Lestarikan Kekayaan Kuliner Nusantara, Bango Akan Gelar FJB 2023

JAKARTA, BERITAPEDOMAN.com – Dalam menandai 95 tahun perjalanan Bango menjaga kualitas dan melestarikan kekayaan kuliner nusantara, Bango akan menggelar Festival Jajanan Bango (FJB) 2023.

Dengan mengangkat tema “Bangkitkan Sejuta Rasa Nusantara”, FJB 2023 ini akan menjadi festival kuliner pertama yang memberikan pengalaman multisensori untuk membangkitkan apresiasi dan semangat pelestarian kuliner Indonesia di tengah makin bermunculannya culinary gem dari mancanegara.  

Head of Marketing Nutrition Indonesia, PT Unilever Indonesia, Ari Astuti, mengatakan, perjalanan sukses Bango selama 95 tahun berakar pada konsistensi dalam menjaga kualitas dengan penggunaan 4 bahan alami terbaik dan proses pembuatan yang otentik.

Hingga kini, Bango selalu menjadi andalan ibu, keluarga dan para penjaja kuliner legendaris sebagai kecap terbaik untuk menyajikan aneka hidangan Indonesia.
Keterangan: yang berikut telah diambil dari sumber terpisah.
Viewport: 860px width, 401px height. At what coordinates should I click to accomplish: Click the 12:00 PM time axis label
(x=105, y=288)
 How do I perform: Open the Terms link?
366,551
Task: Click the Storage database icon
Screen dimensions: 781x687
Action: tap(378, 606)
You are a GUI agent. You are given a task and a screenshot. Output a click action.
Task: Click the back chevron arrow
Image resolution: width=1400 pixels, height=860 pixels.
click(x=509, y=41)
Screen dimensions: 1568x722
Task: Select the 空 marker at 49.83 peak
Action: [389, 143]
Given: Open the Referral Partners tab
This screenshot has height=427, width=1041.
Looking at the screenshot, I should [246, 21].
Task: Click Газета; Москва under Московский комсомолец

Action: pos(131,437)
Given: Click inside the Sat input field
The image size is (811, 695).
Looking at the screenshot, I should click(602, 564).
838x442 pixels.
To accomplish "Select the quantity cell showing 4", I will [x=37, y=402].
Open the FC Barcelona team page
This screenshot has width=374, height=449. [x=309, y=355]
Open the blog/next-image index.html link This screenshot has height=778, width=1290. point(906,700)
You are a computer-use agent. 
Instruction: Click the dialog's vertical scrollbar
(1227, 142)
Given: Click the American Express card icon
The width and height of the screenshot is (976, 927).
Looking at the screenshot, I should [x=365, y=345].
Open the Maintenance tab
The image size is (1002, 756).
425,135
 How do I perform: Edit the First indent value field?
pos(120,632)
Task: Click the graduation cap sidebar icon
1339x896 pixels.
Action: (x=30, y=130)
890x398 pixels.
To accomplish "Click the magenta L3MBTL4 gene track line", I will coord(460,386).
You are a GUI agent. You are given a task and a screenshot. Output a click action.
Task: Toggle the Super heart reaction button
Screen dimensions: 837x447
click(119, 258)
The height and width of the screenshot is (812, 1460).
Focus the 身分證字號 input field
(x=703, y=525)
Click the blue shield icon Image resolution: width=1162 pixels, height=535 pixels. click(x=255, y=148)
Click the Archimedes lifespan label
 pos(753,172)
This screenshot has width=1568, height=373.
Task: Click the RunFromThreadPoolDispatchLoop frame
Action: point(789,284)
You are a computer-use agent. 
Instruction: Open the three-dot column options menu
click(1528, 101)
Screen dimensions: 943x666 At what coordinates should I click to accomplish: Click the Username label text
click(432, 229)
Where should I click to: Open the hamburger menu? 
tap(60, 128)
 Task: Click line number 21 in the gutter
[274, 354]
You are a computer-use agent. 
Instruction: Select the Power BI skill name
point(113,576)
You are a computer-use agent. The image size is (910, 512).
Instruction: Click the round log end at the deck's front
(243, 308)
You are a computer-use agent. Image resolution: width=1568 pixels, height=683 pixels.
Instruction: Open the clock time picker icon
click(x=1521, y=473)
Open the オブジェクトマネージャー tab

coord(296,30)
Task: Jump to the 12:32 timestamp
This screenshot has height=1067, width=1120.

Hal ini terlihat dari survei Kurious-Katadata Insight Center yang menunjukkan bahwa Bango adalah brand kecap terfavorit pilihan 80,5 persen masyarakat Indonesia.

“Untuk itu, di tahun 2023 ini, Bango menggelar Festival Jajanan Bango sebagai bentuk konsistensi menjalankan misi melestarikan kuliner nusantara,” katanya, saat Konferensi Pers secara daring, Selasa (3/10/2023).

Adapun pergelaran Festival Jajanan Bango (FJB) 2023, kata Tuti, akan dihelat di Makassar pada 7-8 Oktober 2023, bertempat di Parking Lot Phinisi Point, Jalan Tanjung Bunga Makassar.

“Di Makassar ini akan dihadirkan 45 legenda kuliner, dimana 35 diantaranya berasal dari Kota Makassar dan sekitarnya,” katanya.

Selanjutnya, FJB 2023 akan digelar di Jakarta pada 27-29 Oktober 2023, bertempat di Parkir Timur Senayan. Gelaran kuliner di Jakarta ini bertepatan dengan Hari Sumpah Pemuda, dimana Bango akan membangkitkan semangat pelestarian kuliner nusantara di tengah generasi muda dengan kehadiran lebih dari 100 legenda kuliner dari berbagai penjuru negeri.

“Untuk itu, kami mengundang seluruh pecinta kuliner di Jakarta dan Makassar untuk bergabung di FJB 2023 untuk satukan tekad melestarikan kekayaan kuliner nusantara, khususnya kuliner yang menggunakan kecap. Dengan demikian, keberadaan kecap manis dapat terus kekal sebagai culinary gem kebanggaan kita semua,” katanya.

Sementara, Food Historian, Andreas Maryoto, menuturkan, masyarakat sepatutnya bangga dengan Indonesia dan kecap manisnya yang asli nusantara yang mempersatukan aneka kelezatan hidangan Indonesia dari generasi ke generasi yang telah ada sejak abad ke-16.

Hingga kini, Indonesia adalah satu-satunya negara yang memiliki kecap bercita rasa manis, dilengkapi rasa umami dari proses fermentasi kedelai.

Berkat keunikan inilah, aneka hidangan Nusantara yang menggunakan kecap manis telah mengharumkan nama bangsa di kancah dunia.

“Untuk itu, saya mengajak pecinta kuliner melestarikan kecap manis dengan mengeksplorasi ragam hidangan berbasis kecap yang tersebar di seluruh wilayah nusantara yang akan disajikan di Festival Jajanan Bango nantinya. Setelah berpetualang kuliner, diharapkan akhirnya mereka, khususnya para ibu menjadi lebih terdorong untuk menyajikan aneka hidangan berbasis kecap di rumah, yang secara tidak langsung artinya ikut berperan melestarikan kekayaan kuliner Indonesia,” katanya.